##### Given records #####
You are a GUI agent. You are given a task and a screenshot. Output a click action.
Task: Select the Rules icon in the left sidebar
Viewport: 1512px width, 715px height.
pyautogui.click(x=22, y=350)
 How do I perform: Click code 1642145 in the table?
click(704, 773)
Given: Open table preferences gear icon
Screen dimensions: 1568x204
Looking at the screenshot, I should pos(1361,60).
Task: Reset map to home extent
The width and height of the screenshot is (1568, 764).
#####
- _Written task_
Repeat the items above word for word, starting at the line containing "How do I perform: Click" and running through the end of the items, with both ends included.

- _Solution for this problem_
 How do I perform: Click code 1642145 in the table?
click(704, 773)
Given: Open table preferences gear icon
Screen dimensions: 1568x204
Looking at the screenshot, I should pos(1361,60).
Task: Reset map to home extent
The width and height of the screenshot is (1568, 764).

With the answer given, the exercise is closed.